Reproduce the records word for word, from the first line through the line that contains "click(x=77, y=83)", including both.
┌─ DATA TO PROCESS
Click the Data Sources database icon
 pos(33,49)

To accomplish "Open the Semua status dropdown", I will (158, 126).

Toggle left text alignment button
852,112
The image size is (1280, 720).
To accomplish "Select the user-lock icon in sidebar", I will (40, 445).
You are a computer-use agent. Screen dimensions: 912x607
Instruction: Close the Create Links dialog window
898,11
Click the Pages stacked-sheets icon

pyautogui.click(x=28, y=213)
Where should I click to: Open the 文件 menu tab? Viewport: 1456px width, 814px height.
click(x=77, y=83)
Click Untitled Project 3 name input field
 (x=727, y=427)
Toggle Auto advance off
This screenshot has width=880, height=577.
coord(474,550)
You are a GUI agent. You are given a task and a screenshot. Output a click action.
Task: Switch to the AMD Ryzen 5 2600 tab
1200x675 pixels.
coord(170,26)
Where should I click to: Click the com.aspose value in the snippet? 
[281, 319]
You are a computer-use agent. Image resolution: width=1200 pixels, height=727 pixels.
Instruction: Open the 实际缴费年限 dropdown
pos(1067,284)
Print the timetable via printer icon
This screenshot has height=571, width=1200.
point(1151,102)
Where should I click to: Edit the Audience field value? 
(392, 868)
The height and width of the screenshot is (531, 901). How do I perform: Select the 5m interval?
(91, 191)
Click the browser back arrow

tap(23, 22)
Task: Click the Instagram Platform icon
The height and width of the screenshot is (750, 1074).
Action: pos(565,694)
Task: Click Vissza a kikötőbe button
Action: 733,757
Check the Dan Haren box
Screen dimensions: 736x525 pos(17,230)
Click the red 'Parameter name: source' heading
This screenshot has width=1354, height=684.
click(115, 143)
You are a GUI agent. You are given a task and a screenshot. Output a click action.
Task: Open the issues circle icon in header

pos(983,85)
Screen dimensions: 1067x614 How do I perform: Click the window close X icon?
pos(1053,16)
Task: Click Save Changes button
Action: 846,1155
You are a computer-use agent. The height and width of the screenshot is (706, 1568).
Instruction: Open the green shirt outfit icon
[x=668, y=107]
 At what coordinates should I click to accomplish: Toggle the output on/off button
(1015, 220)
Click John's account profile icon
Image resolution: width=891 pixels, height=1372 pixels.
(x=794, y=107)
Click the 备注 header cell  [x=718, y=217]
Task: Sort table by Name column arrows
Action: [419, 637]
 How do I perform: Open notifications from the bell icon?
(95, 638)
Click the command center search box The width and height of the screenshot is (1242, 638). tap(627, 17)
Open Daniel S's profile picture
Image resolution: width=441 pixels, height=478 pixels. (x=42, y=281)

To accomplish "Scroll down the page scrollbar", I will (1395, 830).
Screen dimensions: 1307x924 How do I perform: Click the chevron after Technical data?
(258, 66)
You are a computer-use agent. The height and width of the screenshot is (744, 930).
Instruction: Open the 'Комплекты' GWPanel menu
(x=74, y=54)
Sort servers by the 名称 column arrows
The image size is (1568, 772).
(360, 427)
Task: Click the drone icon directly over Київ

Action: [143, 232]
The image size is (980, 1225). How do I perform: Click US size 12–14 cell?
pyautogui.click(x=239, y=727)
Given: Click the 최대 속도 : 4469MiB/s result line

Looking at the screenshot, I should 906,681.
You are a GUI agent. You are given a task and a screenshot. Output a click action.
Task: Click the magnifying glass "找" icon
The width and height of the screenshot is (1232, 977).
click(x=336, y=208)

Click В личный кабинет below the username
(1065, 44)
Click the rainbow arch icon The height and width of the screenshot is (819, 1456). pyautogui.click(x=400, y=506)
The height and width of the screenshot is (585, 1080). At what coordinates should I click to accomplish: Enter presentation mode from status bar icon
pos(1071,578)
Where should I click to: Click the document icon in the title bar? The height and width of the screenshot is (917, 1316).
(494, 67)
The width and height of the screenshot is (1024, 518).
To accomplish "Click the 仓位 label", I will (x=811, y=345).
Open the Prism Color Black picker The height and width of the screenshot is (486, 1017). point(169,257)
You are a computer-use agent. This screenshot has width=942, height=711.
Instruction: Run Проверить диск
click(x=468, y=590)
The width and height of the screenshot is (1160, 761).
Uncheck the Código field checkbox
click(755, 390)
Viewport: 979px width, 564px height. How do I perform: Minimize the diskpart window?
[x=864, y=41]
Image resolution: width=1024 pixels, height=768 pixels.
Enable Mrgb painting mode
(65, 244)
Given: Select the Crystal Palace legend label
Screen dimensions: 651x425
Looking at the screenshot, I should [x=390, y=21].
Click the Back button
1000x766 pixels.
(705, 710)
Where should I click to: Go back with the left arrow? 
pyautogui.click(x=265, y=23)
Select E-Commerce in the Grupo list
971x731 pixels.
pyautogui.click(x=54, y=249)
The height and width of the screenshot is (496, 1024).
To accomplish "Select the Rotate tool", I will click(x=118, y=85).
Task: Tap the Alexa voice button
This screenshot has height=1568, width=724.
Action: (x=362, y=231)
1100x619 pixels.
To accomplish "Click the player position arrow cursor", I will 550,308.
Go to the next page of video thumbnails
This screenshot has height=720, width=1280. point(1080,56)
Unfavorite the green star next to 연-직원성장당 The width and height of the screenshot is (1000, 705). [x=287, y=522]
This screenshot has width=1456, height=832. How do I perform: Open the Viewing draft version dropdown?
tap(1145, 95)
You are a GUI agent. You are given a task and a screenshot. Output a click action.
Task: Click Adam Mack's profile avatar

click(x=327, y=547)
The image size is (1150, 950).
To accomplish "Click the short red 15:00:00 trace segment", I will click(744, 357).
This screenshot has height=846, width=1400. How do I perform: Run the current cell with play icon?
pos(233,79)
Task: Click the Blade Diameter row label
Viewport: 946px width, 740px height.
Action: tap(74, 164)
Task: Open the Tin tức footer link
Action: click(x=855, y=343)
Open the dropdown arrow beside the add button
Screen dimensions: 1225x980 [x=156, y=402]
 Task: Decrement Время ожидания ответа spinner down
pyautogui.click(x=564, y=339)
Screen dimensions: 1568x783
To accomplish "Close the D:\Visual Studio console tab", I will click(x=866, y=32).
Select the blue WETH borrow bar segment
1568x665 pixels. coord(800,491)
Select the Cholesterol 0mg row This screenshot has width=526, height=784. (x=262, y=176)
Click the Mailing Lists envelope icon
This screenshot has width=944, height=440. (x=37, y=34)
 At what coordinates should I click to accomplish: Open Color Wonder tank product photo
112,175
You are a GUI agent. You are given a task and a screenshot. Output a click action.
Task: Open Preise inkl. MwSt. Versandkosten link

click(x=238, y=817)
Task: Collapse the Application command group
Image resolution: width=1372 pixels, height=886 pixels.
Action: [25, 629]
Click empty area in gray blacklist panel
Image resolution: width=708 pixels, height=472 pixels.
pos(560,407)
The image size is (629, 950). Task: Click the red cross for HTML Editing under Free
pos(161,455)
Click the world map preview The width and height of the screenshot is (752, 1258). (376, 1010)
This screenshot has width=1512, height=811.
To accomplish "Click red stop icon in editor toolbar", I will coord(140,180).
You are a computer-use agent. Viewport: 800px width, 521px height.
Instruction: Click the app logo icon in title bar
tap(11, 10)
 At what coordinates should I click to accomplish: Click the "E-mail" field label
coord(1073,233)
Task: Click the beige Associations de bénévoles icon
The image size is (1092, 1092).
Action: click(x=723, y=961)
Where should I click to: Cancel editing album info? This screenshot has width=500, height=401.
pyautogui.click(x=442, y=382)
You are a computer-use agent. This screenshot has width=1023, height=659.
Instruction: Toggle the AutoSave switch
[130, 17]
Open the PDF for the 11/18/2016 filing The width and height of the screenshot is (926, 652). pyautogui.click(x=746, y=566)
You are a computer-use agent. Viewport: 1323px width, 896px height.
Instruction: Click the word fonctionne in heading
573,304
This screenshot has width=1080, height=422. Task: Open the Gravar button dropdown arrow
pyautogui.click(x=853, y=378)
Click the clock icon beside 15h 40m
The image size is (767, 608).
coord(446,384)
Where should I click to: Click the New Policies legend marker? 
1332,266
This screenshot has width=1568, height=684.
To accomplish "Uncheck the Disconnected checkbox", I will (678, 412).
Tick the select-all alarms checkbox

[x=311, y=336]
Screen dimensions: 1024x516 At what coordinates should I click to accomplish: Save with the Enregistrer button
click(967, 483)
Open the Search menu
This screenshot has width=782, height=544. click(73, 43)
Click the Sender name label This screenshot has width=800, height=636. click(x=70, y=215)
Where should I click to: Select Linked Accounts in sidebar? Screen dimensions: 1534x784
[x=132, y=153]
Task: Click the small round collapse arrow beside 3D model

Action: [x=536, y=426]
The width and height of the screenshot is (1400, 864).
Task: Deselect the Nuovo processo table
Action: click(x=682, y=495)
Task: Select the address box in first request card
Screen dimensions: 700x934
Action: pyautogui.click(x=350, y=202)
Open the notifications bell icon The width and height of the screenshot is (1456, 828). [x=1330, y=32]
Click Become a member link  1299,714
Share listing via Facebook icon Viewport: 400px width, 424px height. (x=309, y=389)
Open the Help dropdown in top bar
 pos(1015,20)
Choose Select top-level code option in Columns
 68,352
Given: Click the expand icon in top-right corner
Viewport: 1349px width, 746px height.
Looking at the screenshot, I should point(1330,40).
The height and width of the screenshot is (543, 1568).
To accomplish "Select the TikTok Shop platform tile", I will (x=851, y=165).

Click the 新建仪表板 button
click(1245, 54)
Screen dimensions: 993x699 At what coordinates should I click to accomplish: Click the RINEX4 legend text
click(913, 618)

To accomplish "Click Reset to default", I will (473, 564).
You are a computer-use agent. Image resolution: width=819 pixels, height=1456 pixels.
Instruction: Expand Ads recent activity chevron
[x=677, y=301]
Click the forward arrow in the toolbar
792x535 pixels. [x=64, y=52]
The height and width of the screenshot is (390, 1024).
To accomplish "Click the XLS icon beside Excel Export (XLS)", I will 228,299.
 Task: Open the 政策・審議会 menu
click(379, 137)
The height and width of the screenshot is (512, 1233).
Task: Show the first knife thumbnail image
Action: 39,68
└─
*FINISHED TASK*
Click the Data Sources database icon
 pos(33,49)

To accomplish "Open the Semua status dropdown", I will (158, 126).

Toggle left text alignment button
852,112
The image size is (1280, 720).
To accomplish "Select the user-lock icon in sidebar", I will (40, 445).
You are a computer-use agent. Screen dimensions: 912x607
Instruction: Close the Create Links dialog window
898,11
Click the Pages stacked-sheets icon

pyautogui.click(x=28, y=213)
Where should I click to: Open the 文件 menu tab? Viewport: 1456px width, 814px height.
click(x=77, y=83)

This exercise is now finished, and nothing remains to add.